And correlating data and having multiple datapoints helps immensely. For example if you want to correlate license plates with cell tower data: One measurement will only narrow it down to a few hundreds or thousands of people who passed the highway at that point. But, a single additional datapoint will immediately give an exact answer. Because it's very unlikely that multiple of the people also return at the same time. Same applies to other statistics.
And you don't even need to figure out the patterns. It's a classification problem. And that's a well understood problem in machine learning. You need a labeled dataset with examples and ML will figure out the rest. No matter if it's deciphering hand writing, figuring out shopping behaviour to advertise, or something like this. We figured out the maths a long time ago. Nowadays it's in the textbooks and online courses and you just need some pre-existing data to start with. Maybe you're right and compiling a dataset will take more than 3 weeks. But it's certainly doable and not that complicated. And menstrual cycles follow patterns. That makes machine learning a precise approach. It'll home in on the ~4weeks cycle, find outliers and data that never followed a realistic cycle.
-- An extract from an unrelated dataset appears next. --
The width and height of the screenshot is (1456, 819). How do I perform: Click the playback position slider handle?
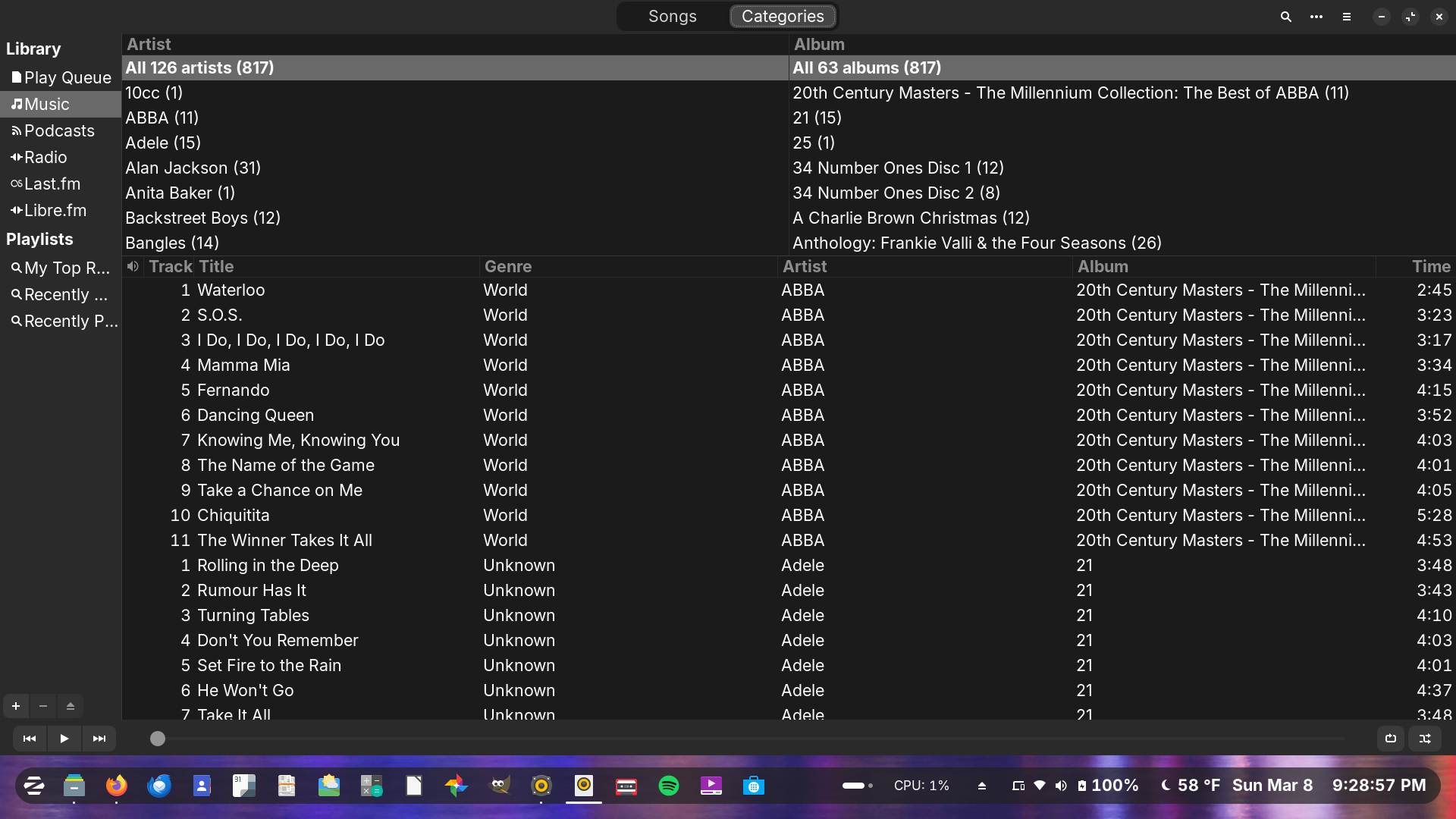coord(158,739)
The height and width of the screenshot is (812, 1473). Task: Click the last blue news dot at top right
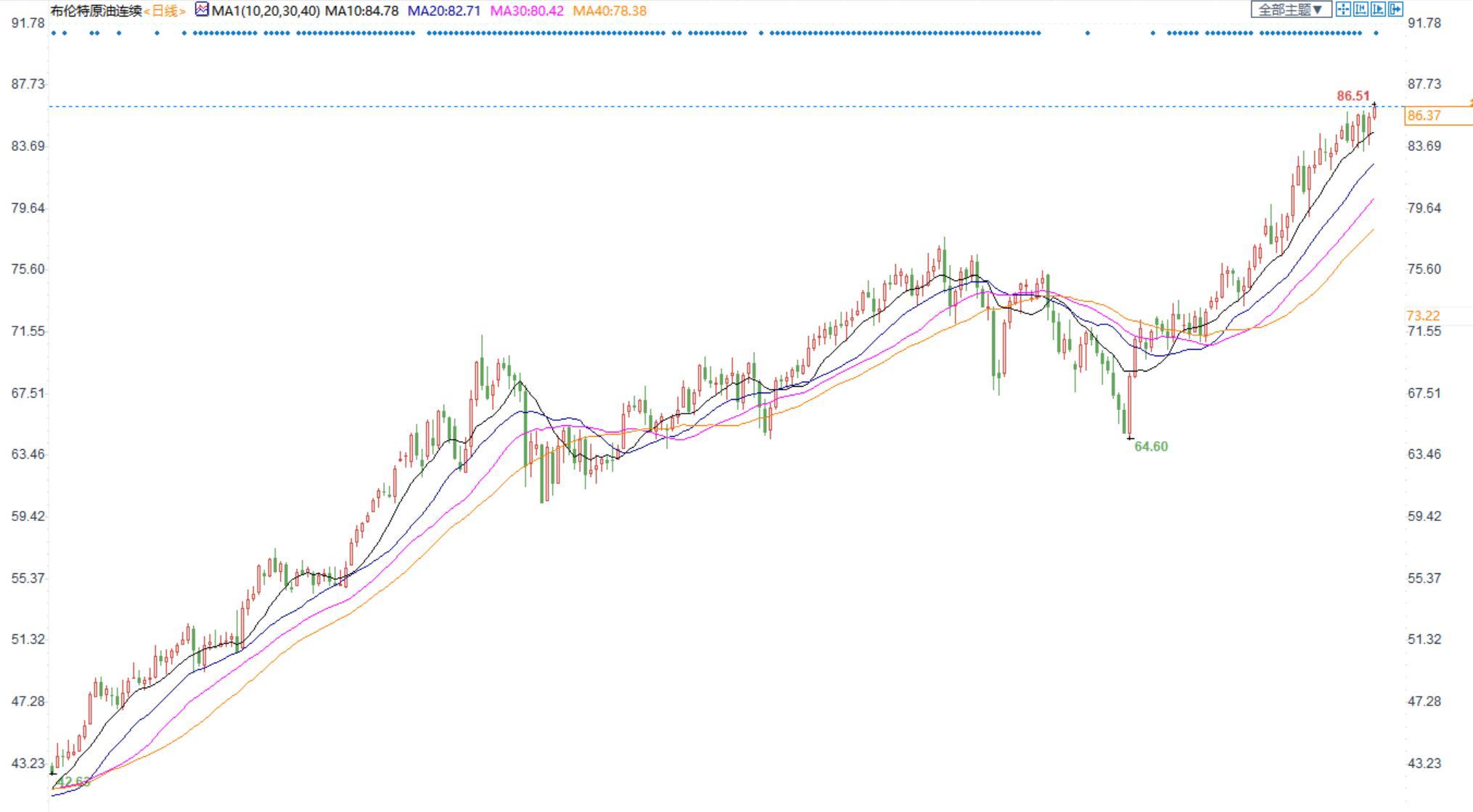click(x=1376, y=33)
I agree, there are complications. People need to be incentivised to pay attention. Government agencies regularly fail at complex tasks. Due to various reasons. But it's probably enough to make peoples' lives miserable if they have to live in constant fear. So there is an additional psychological factor, even if they don't succed with total surveillance.
And this approach is a bit unlikely anyways. It's far easier to pass a law to force clinics to rat out people or something like that.
But my guess is that [predictive policing](https://en.wikipedia.org/wiki/Predictive_policing might become an issue. Currently we seem to stick to intelligence agencies and advertising with that technology (and Black mirror episodes and China). But that's mainly a political choice.